This one is clay media over a layer of scoria. I decided to quit being cheap. Well, okay *as* cheap. ;) MrBill was right, scoria is too hard on my hands! I moved the onions and carrots into it, since I didn't see how they could grow right in the heavy gravel. It's also temporarily hosting some lavender plants that are going into my yard as soon as I decide where I want them, and some basil cuttings I'm rooting for my daughter's chef boyfriend. (Speaking of which, I think I am going to make a rule that any guy she dates has to be able to cook. We've been eating very well since he came along!)

Strawberries and tomatoes are going crazy; I'm definitely going to have to learn to can preserves, because I never met a tomato plant I didn't like, and a couple that I bought had several suckers apiece, and I can't bear to throw away a perfectly good potential tomato plant, so naturally when I pulled them off, I stuck them in the media. And just as naturally, they are all rooting and growing happily.

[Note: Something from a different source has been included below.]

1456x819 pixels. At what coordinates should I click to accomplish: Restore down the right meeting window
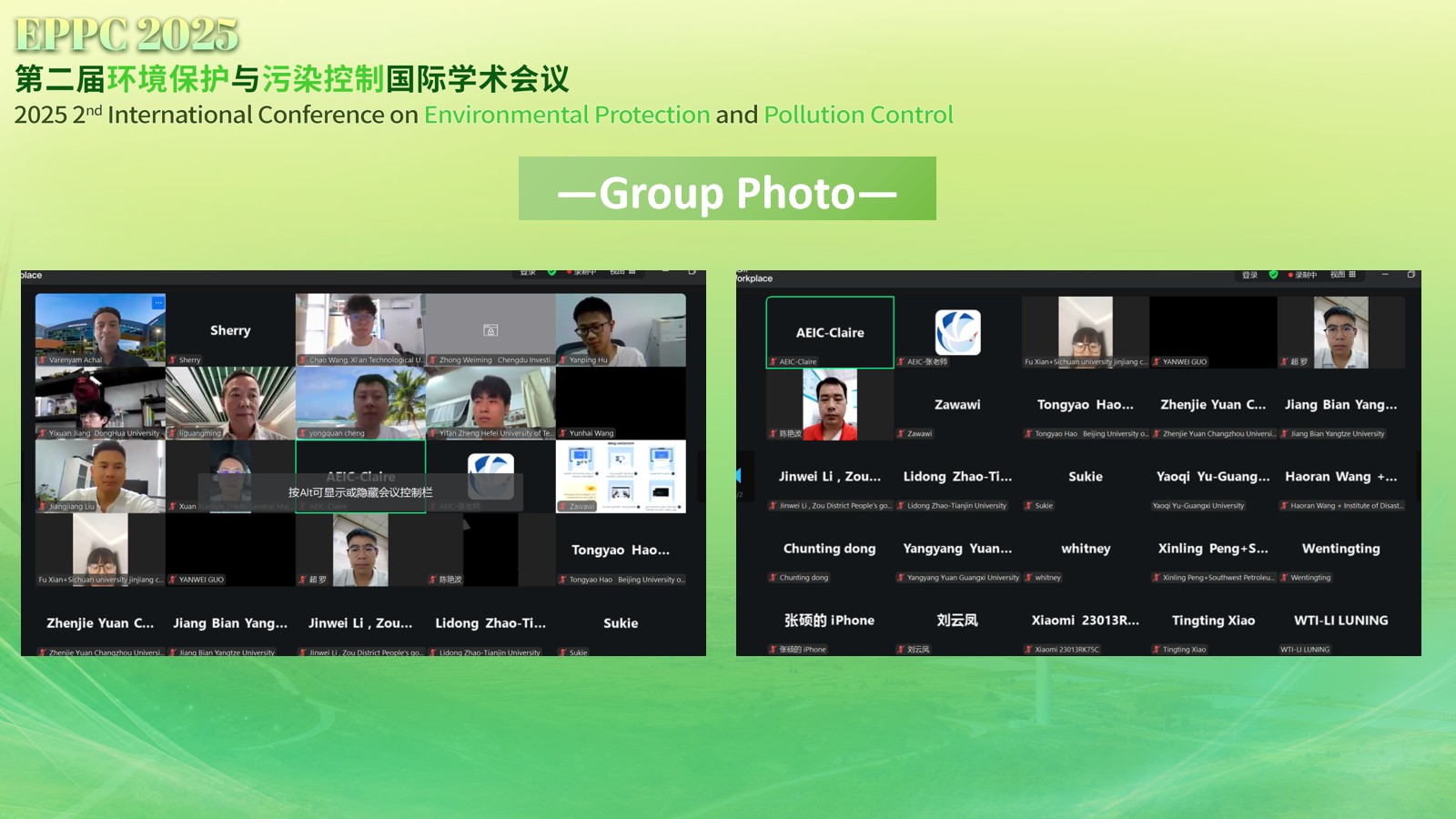1411,274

I also moved ten of the tilapia into the greenhouse, and they're stuffed like little pigs every time I see them, from chowing down on the plentiful algae in the tank. I really meant to move all 30 of them, but the only net I have was purchased with my giant aquarium in mind, and is too long to maneuver in the pleco tank, wi the grow beds above it. It's a wonder I even managed to catch ten of them. As soon as I remember to get another net, I'll move the rest of them.

Today I cleaned my giant aquarium, and siphoned the water I drained from it into the greenhouse system, so my plants should be enjoying a nice bump in the nitrate levels. I'm sure they're going to be happier with fish in the system!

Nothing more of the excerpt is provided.